### Text excerpt
⁂
The World’s Fair had exhibits with a more basic and eternal appeal, as well. There were carny-style rides and sideshows, and dazzling lighting on the midway described as “flashing pinwheels.” When the fair opened for its second season in 1940, its board chairman sounded a homey note: “The World’s Fair of 1940 is simply a great big edition of the county fairs and State fairs that are as much a part of our tradition as fried chicken and ice cream and cake.” And let’s not forget the tradition of displaying women who were naked or nearly so! The fair’s planners certainly had not. Interest in a replica of a Buddhist temple had been lackluster till the second season, when it was reconfigured as “Forbidden Tibet,” a girlie show in which a Tibetan lama was “tempted by a symbol of desire” but saved in time by a ballet representing the “Triumph of Good over Evil.” The fair’s first season also offered, bizarrely, a surrealist fun house designed by Salvador Dalí called “Dream of Venus.” Life magazine assayed a puzzled description: “Girls swim under water, milk a bandaged-up cow, tap typewriter keys which float like seaweed. . . . A sleeping Venus reclines in a 36-foot bed, covered with white and red satin, flowers and leaves. Scattered about the bed are lobsters frying on a bed of hot coals and bottles of champagne. . . . All this is very interesting and amusing.” You didn’t need to be a connoisseur of Surrealism to take an interest in the Dalí installation of the “living liquid ladies” swimming languorously, bare-breasted, in a big tank. The underwater exhibit was just as popular, if not more so, when “Dream of Venus” was replaced by “Twenty Thousand Legs Under the Sea,” feat
uring Oscar the Obscene Octopus. Dalí had nothing to do with Oscar, a man in a rubber octopus suit who pulled the bathing suits off women with his tentacles.
Lyle’s favorite stops at the fair were Billy Rose’s Aquacade and the RCA Hall of Television. (Oh, and the smorgasbord at the Swedish Pavilion. He always liked a new word and a nice spread of cold cuts.) For pure showmanship, the Aquacade was the most spectacular thing going at the fair. It starred champion swimmers like the Olympians Eleanor Holm, who had been on the 42nd Street Special with Lyle, and Johnny Weissmuller, who played Tarzan in the movies and had an amazing physique, of which he was exceedingly proud. Against a curtain of water forty feet high, in a gorgeous Deco amphitheater and pool built for the occasion, the performers undertook feats of diving and of elaborate, Busby Berkeley–like synchronized swimming. In the late 1940s, this kind of chlorinated extravaganza would become the basis for the hugely popular movies of Esther Williams, “the million-dollar mermaid,” but in 1939 they were a dizzying novelty.
Lyle also took an interest in the new phenomenon of television—in part because in 1936, he’d starred with Mary Astor in a movie called Trapped by Television. It’s a little surprising to watch this very slight caper movie today and see that its premise is the competition among broadcasting companies trying to put out the first “television machine.” (The executives and inventors all take for granted that companies that fall behind will be out of business altogether—this at a time when there were only about two hundred televisions in the whole country.) Lyle, who’d played an eager young inventor, remained intrigued by the possibilities of television—and hey, they’d need people to act for it, wouldn’t they?
⁂
### Information given
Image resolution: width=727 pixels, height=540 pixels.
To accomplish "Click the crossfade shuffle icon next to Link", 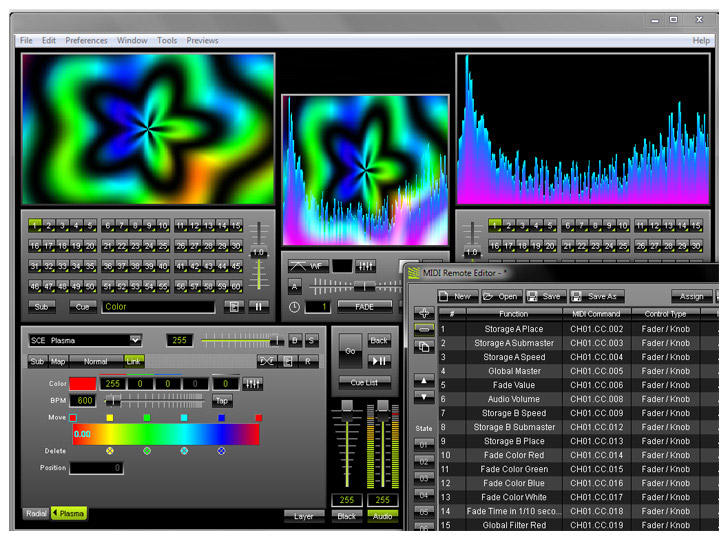I will pyautogui.click(x=267, y=360).
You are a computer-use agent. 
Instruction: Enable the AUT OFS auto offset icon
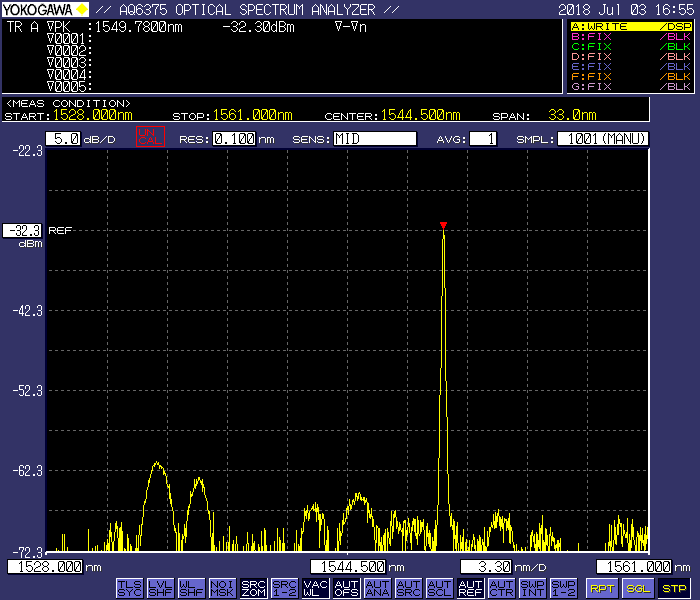click(346, 588)
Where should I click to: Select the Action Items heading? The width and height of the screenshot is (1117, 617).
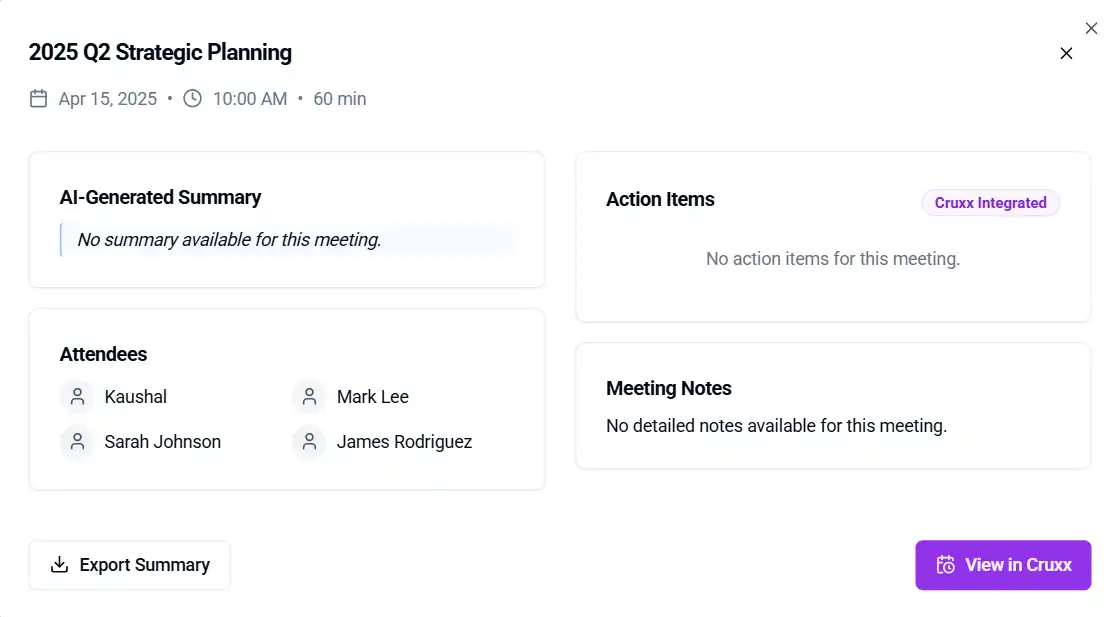(x=660, y=199)
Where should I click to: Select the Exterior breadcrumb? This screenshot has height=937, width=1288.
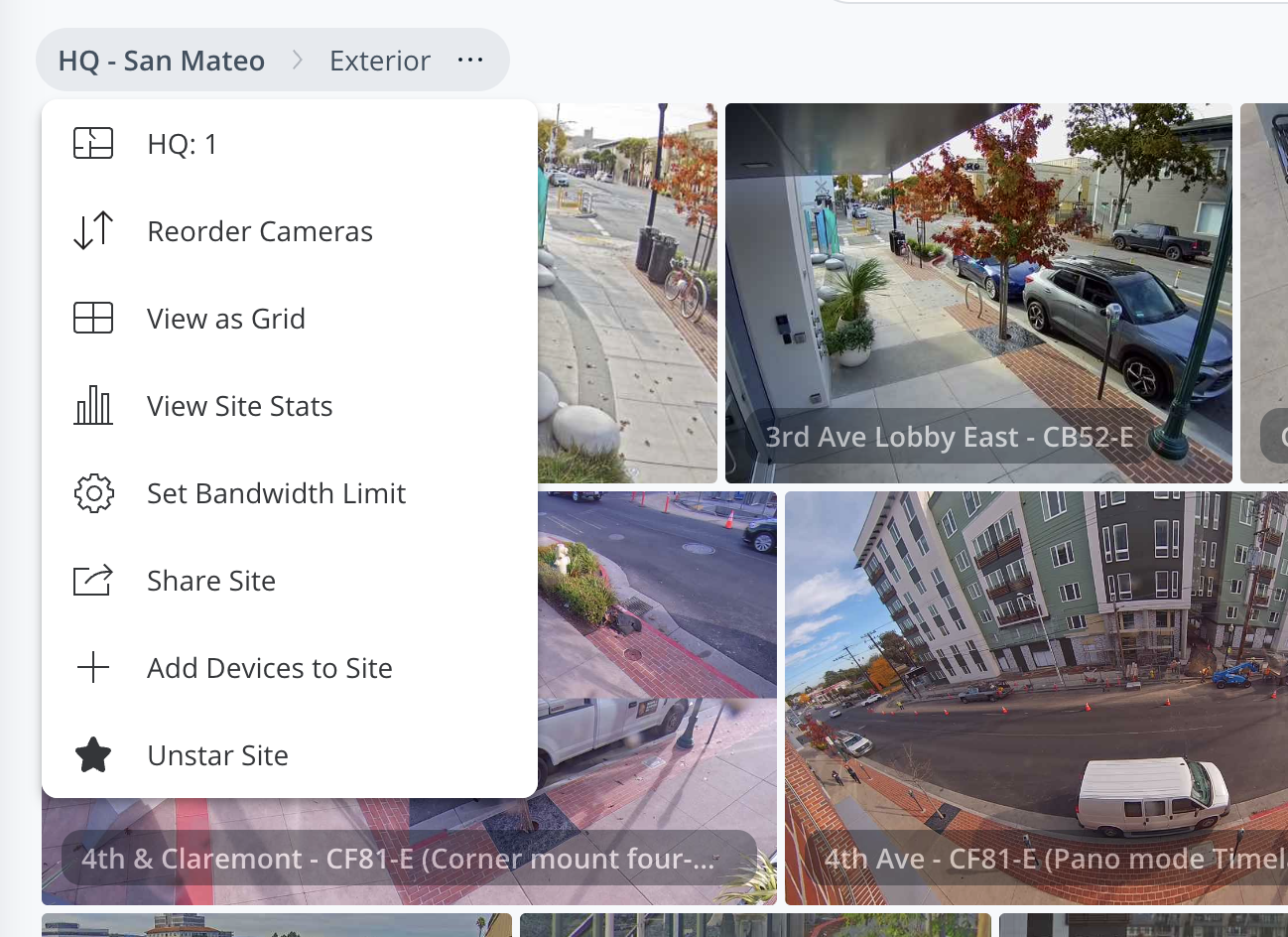point(380,61)
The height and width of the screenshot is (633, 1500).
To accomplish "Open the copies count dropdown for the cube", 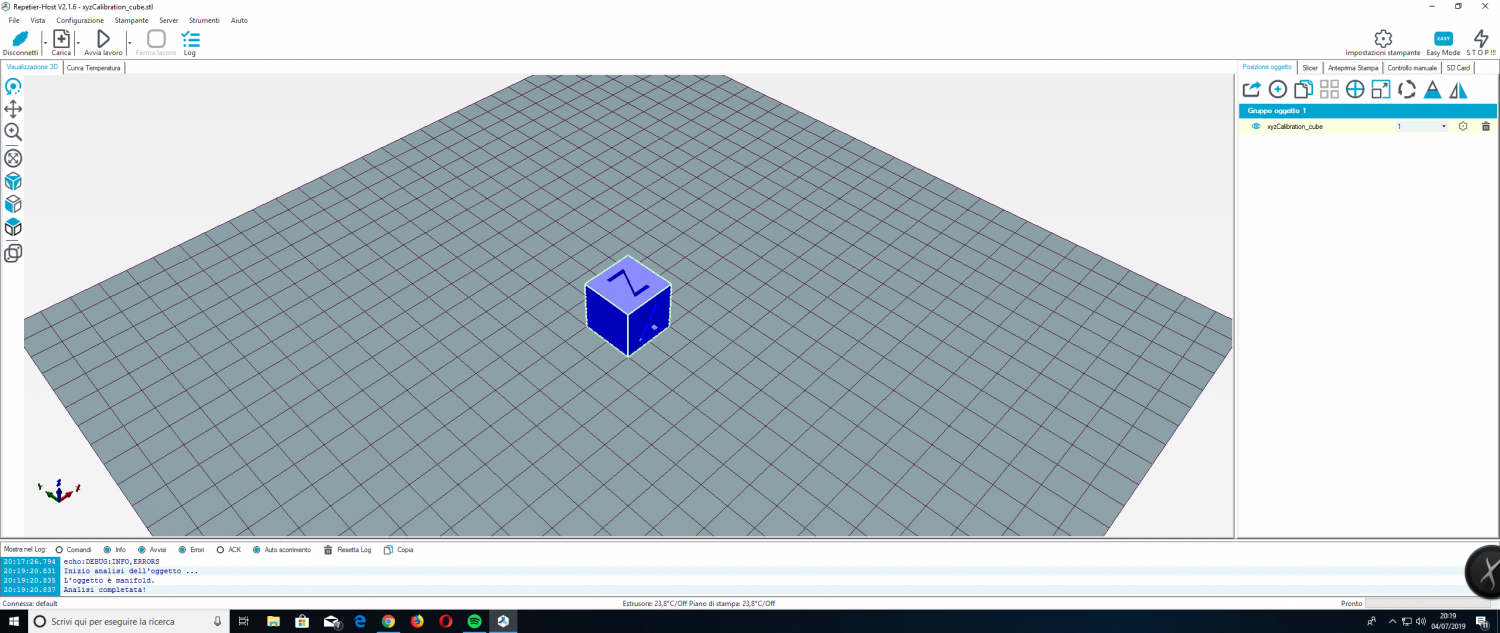I will click(1443, 127).
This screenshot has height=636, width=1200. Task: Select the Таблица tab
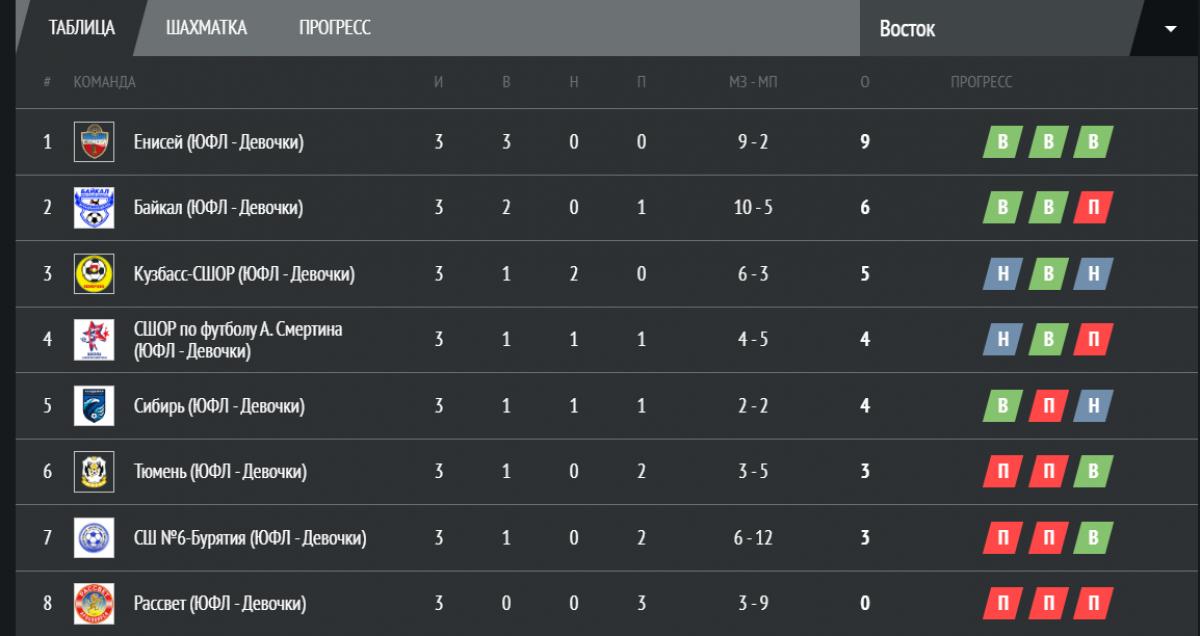[x=82, y=28]
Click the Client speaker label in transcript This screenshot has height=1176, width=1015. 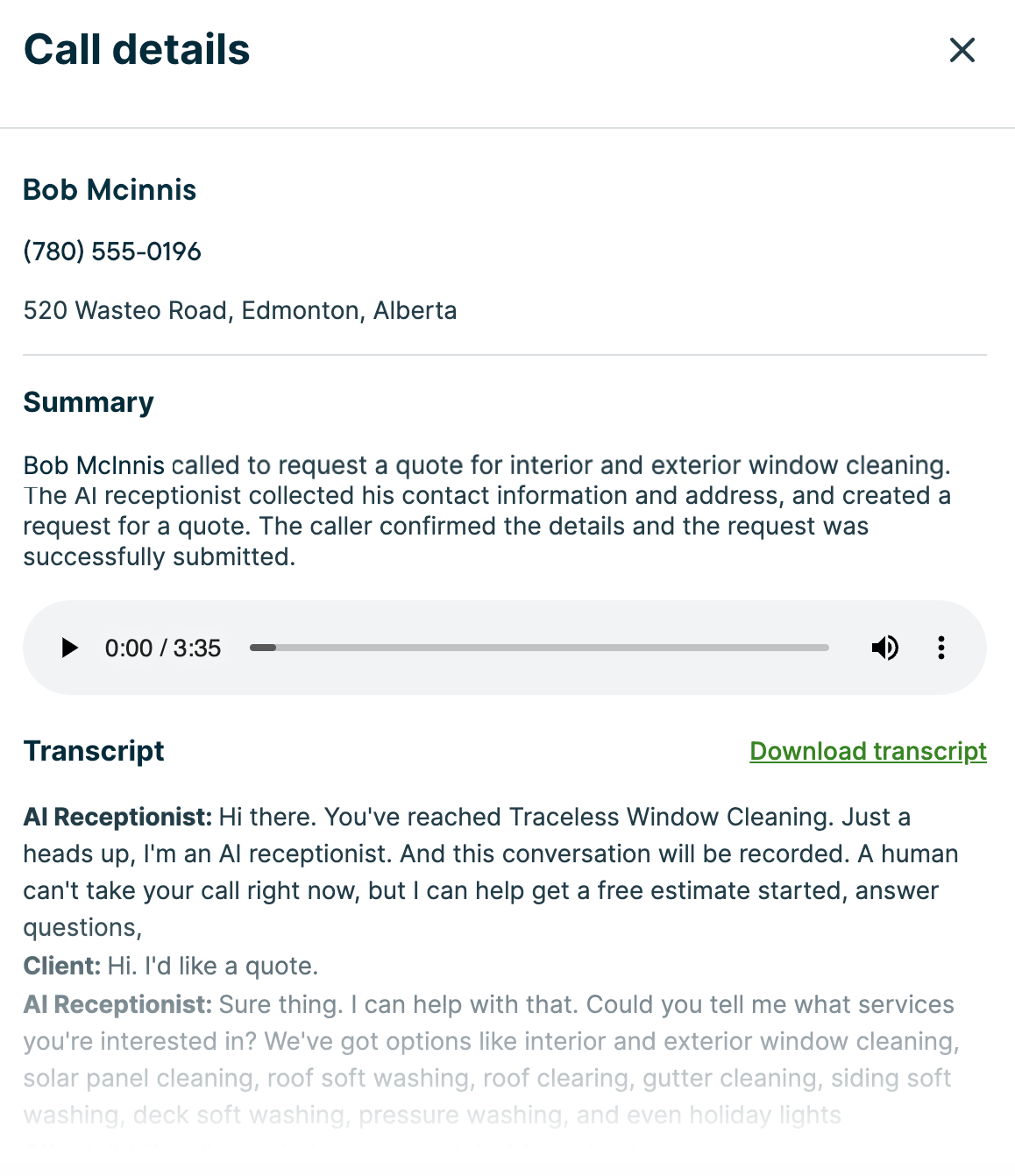coord(61,966)
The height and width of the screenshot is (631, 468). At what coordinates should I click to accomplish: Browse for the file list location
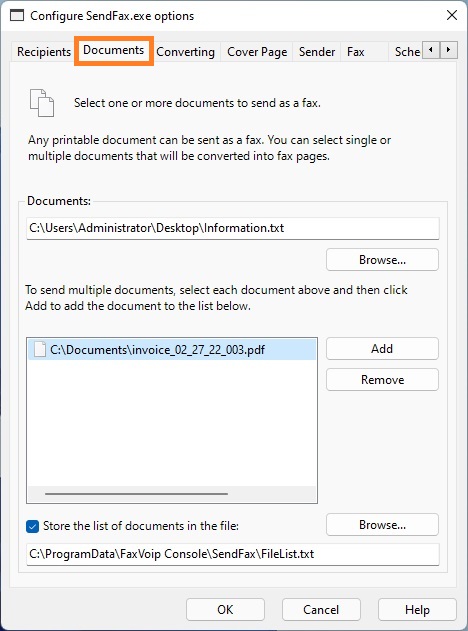[x=382, y=525]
⁂
### Task goal
Echo the stretch of the World's Fair passage above that opens with the words "Lyle also took" and closes with "it, wouldn’t they?", copying it word for word.

### Response
Lyle also took an interest in the new phenomenon of television—in part because in 1936, he’d starred with Mary Astor in a movie called Trapped by Television. It’s a little surprising to watch this very slight caper movie today and see that its premise is the competition among broadcasting companies trying to put out the first “television machine.” (The executives and inventors all take for granted that companies that fall behind will be out of business altogether—this at a time when there were only about two hundred televisions in the whole country.) Lyle, who’d played an eager young inventor, remained intrigued by the possibilities of television—and hey, they’d need people to act for it, wouldn’t they?